I finished the last page of Revolutionary Road, closed the book, switched on the teevee, and saw Leo and Kate in a trailer for the upcoming film. Glad I didn't catch it while in the thick of the novel, 'cause that Hollywood set's not at all what I'd imagined the Wheelers' kitchen to look like. The novel now tops my list of favorites, and gives me all kinds of ideas about how to structure my own novel. I could gush for hours about the writing (really, I could; see "Strengthening Medicine" above) but the upshot is: I want to write like Richard Yates.
I also want to write like John Cheever, whose last novel, Oh What A Paradise It Seems, I am reading this morning. It's slim, spare, and devastating, and has as much to teach about what to leave out as what to put on the page. Makes me want to take a weed whacker to my work.
I read Chapter 1 of Ruby the Red Fairy to A last night. It felt great; she snuggled close. It's a Big Girl Chapter Book, you see, so intensely interesting. Tonight we discover if Rachel and her new friend Kirstey find anything cool in that black pot at one end of the rainbow.

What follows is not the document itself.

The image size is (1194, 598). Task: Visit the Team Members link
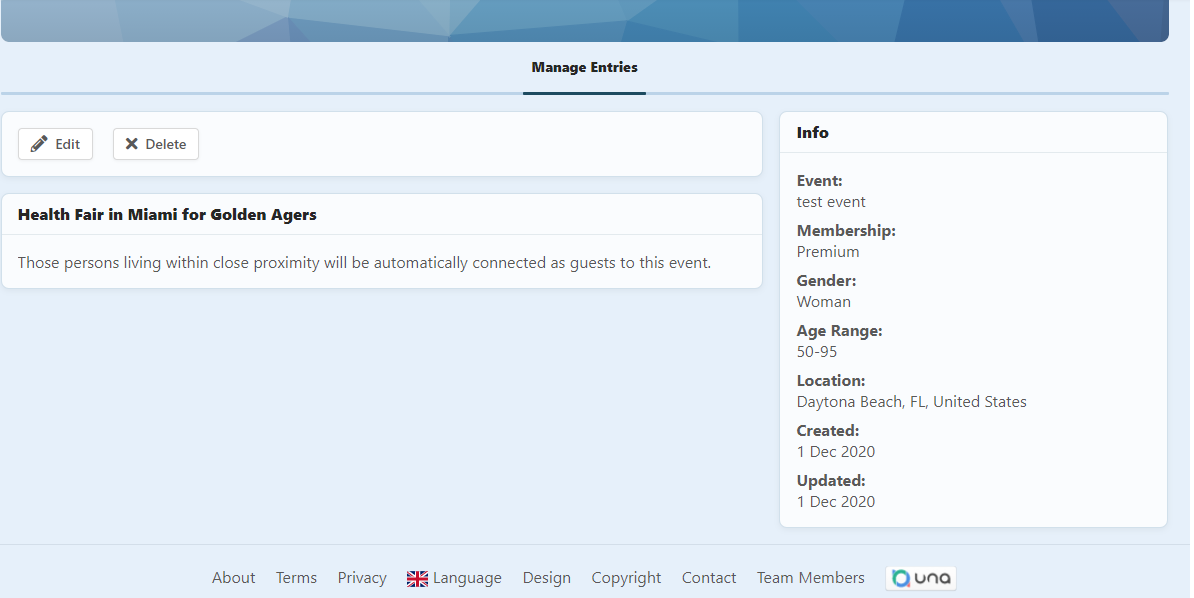810,578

Second day in a row we've awoken to driving rain outside, and a pitch-black house. A is a trooper. It takes her a while to wake up, but once she does, she's laughing. What an agreeable little being. There is nothing I don't love about my child.
Now: more Cheever, then a bit of fictioneering.
1 comment:
Every time I think of Cheever now I can't help but think of that Seinfeld episode (http://www.seinfeldscripts.com/TheCheeverLetters.htm). Its all Larry David's fault, like so much else. May the lord strike him down.
At least no jackass has ruined James Thurber for me yet. Remember: "It is better to have loafed and lost, than never to have loafed at all."